EXERCISE » Locate the string "Connor" in the records below. Copy every line where it occurs.

+++

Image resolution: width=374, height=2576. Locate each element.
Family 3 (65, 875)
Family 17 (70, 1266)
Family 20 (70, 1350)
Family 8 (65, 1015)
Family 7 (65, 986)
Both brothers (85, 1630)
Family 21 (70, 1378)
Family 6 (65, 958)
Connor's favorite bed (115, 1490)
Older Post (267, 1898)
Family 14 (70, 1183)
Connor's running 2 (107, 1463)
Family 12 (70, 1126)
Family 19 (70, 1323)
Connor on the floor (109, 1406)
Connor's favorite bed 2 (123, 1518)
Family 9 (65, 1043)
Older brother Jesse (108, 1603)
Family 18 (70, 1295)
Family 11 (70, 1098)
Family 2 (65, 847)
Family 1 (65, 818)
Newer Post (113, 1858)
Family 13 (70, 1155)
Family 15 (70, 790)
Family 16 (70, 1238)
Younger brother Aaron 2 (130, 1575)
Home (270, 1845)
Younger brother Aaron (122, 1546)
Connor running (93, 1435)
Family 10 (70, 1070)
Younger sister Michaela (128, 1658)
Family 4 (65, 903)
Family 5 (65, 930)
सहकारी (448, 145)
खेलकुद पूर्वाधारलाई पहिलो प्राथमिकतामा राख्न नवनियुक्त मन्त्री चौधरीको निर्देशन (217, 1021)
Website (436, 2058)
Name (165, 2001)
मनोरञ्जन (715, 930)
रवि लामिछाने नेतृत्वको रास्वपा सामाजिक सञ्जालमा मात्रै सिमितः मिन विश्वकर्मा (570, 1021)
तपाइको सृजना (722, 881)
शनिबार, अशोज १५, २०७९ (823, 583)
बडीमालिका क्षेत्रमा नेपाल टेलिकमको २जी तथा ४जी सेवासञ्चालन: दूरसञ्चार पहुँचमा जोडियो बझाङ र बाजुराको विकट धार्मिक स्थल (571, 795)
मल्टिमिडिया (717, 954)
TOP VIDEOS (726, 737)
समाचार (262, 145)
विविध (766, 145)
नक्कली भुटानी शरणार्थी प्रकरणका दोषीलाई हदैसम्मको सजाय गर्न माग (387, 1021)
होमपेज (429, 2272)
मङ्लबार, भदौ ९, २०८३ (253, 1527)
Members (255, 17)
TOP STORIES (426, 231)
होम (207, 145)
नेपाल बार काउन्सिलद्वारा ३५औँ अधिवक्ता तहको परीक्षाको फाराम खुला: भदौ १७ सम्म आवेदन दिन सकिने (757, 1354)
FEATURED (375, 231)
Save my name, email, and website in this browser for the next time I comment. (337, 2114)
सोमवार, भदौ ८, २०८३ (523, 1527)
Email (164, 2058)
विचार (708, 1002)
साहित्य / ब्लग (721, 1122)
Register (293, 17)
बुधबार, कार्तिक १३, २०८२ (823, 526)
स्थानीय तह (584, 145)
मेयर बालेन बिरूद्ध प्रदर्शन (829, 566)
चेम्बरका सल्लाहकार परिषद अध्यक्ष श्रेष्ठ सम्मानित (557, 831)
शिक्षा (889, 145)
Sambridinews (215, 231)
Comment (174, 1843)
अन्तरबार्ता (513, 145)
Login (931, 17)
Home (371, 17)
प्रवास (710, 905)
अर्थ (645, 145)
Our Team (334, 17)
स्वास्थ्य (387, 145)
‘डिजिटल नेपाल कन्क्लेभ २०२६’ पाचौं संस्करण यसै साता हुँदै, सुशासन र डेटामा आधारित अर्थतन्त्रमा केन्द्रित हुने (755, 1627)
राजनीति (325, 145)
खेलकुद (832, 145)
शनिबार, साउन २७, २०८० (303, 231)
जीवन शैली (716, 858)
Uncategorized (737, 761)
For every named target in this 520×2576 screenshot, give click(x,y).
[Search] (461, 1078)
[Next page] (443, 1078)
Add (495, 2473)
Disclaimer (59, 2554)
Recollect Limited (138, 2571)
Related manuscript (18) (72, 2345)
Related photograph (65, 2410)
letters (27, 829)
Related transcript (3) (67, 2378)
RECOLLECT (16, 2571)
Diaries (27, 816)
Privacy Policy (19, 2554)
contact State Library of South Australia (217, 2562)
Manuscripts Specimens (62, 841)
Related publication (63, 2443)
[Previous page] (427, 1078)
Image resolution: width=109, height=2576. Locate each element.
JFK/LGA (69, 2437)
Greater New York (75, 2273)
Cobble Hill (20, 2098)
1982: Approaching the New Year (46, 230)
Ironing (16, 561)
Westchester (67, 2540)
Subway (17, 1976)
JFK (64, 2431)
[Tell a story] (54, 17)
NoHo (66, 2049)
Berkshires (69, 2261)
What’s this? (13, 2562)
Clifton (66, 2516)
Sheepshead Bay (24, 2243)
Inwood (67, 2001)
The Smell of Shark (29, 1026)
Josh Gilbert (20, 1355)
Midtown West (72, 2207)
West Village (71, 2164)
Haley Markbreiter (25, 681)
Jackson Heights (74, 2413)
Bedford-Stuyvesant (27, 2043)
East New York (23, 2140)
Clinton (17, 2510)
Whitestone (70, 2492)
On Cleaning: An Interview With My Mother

+++

RESPONSE BELOW »
Connor's favorite bed (115, 1490)
Connor's running 2 (107, 1463)
Connor on the floor (109, 1406)
Connor's favorite bed 2 (123, 1518)
Connor running (93, 1435)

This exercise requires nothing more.